(AVAILABLE DATA)

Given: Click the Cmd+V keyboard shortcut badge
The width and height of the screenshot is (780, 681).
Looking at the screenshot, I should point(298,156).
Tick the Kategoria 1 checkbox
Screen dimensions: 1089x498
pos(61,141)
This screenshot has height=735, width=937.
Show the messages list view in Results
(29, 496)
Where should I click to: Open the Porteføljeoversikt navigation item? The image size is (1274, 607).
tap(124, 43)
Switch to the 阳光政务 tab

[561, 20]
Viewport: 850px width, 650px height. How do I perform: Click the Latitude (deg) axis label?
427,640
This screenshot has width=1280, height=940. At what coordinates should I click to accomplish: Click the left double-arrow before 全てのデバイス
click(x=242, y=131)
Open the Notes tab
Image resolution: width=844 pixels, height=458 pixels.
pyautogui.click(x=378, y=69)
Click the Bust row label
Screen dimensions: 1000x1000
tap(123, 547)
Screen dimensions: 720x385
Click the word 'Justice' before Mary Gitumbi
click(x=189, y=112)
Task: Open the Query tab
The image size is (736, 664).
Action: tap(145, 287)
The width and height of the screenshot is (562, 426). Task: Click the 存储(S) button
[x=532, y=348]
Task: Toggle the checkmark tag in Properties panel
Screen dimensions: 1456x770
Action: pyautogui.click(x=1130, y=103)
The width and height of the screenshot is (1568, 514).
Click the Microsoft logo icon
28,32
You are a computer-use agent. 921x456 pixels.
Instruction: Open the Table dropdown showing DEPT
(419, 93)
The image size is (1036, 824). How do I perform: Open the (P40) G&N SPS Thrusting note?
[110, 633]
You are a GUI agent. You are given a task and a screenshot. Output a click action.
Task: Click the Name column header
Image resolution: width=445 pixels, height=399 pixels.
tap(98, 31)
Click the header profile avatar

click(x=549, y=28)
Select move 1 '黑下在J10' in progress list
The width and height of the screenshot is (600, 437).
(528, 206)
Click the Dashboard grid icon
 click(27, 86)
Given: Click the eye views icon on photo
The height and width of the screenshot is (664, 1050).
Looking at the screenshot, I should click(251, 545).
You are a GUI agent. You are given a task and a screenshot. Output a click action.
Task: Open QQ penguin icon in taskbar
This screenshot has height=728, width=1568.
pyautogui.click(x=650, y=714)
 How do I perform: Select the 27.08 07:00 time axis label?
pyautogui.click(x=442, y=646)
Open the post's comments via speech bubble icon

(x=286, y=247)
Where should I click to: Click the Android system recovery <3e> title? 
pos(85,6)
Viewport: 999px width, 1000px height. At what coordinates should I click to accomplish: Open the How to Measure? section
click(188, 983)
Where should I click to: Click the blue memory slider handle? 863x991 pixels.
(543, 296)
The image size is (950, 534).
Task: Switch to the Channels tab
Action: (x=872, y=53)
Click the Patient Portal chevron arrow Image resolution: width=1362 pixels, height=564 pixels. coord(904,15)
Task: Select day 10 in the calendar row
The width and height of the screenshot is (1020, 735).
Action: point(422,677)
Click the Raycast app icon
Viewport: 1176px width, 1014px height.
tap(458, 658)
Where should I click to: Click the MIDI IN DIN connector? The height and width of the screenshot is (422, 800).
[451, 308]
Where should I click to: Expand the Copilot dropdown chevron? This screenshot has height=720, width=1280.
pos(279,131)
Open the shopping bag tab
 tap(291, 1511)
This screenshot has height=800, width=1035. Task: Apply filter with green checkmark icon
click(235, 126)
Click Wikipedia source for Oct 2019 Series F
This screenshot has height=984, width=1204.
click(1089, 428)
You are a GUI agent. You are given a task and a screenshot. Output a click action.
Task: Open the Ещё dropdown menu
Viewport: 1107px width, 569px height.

(End AVAILABLE DATA)

◆ **EXERCISE OBJECTIVE**
Transcribe each record above exactly. Skip none.

◆ **OUTPUT OF THE TASK**
Given: Click the Cmd+V keyboard shortcut badge
The width and height of the screenshot is (780, 681).
Looking at the screenshot, I should point(298,156).
Tick the Kategoria 1 checkbox
Screen dimensions: 1089x498
pos(61,141)
This screenshot has height=735, width=937.
Show the messages list view in Results
(29, 496)
Where should I click to: Open the Porteføljeoversikt navigation item? The image size is (1274, 607).
tap(124, 43)
Switch to the 阳光政务 tab

[561, 20]
Viewport: 850px width, 650px height. How do I perform: Click the Latitude (deg) axis label?
427,640
This screenshot has width=1280, height=940. At what coordinates should I click to accomplish: Click the left double-arrow before 全てのデバイス
click(x=242, y=131)
Open the Notes tab
Image resolution: width=844 pixels, height=458 pixels.
pyautogui.click(x=378, y=69)
Click the Bust row label
Screen dimensions: 1000x1000
tap(123, 547)
Screen dimensions: 720x385
Click the word 'Justice' before Mary Gitumbi
click(x=189, y=112)
Task: Open the Query tab
The image size is (736, 664).
Action: tap(145, 287)
The width and height of the screenshot is (562, 426). Task: Click the 存储(S) button
[x=532, y=348]
Task: Toggle the checkmark tag in Properties panel
Screen dimensions: 1456x770
Action: pyautogui.click(x=1130, y=103)
The width and height of the screenshot is (1568, 514).
Click the Microsoft logo icon
28,32
You are a computer-use agent. 921x456 pixels.
Instruction: Open the Table dropdown showing DEPT
(419, 93)
The image size is (1036, 824). How do I perform: Open the (P40) G&N SPS Thrusting note?
[110, 633]
You are a GUI agent. You are given a task and a screenshot. Output a click action.
Task: Click the Name column header
Image resolution: width=445 pixels, height=399 pixels.
tap(98, 31)
Click the header profile avatar

click(x=549, y=28)
Select move 1 '黑下在J10' in progress list
The width and height of the screenshot is (600, 437).
(528, 206)
Click the Dashboard grid icon
 click(27, 86)
Given: Click the eye views icon on photo
The height and width of the screenshot is (664, 1050).
Looking at the screenshot, I should click(251, 545).
You are a GUI agent. You are given a task and a screenshot. Output a click action.
Task: Open QQ penguin icon in taskbar
This screenshot has height=728, width=1568.
pyautogui.click(x=650, y=714)
 How do I perform: Select the 27.08 07:00 time axis label?
pyautogui.click(x=442, y=646)
Open the post's comments via speech bubble icon

(x=286, y=247)
Where should I click to: Click the Android system recovery <3e> title? 
pos(85,6)
Viewport: 999px width, 1000px height. At what coordinates should I click to accomplish: Open the How to Measure? section
click(188, 983)
Where should I click to: Click the blue memory slider handle? 863x991 pixels.
(543, 296)
The image size is (950, 534).
Task: Switch to the Channels tab
Action: (x=872, y=53)
Click the Patient Portal chevron arrow Image resolution: width=1362 pixels, height=564 pixels. coord(904,15)
Task: Select day 10 in the calendar row
The width and height of the screenshot is (1020, 735).
Action: point(422,677)
Click the Raycast app icon
Viewport: 1176px width, 1014px height.
tap(458, 658)
Where should I click to: Click the MIDI IN DIN connector? The height and width of the screenshot is (422, 800).
[451, 308]
Where should I click to: Expand the Copilot dropdown chevron? This screenshot has height=720, width=1280.
pos(279,131)
Open the shopping bag tab
 tap(291, 1511)
This screenshot has height=800, width=1035. Task: Apply filter with green checkmark icon
click(235, 126)
Click Wikipedia source for Oct 2019 Series F
This screenshot has height=984, width=1204.
click(1089, 428)
You are a GUI agent. You are given a task and a screenshot. Output a click action.
Task: Open the Ещё dropdown menu
Viewport: 1107px width, 569px height.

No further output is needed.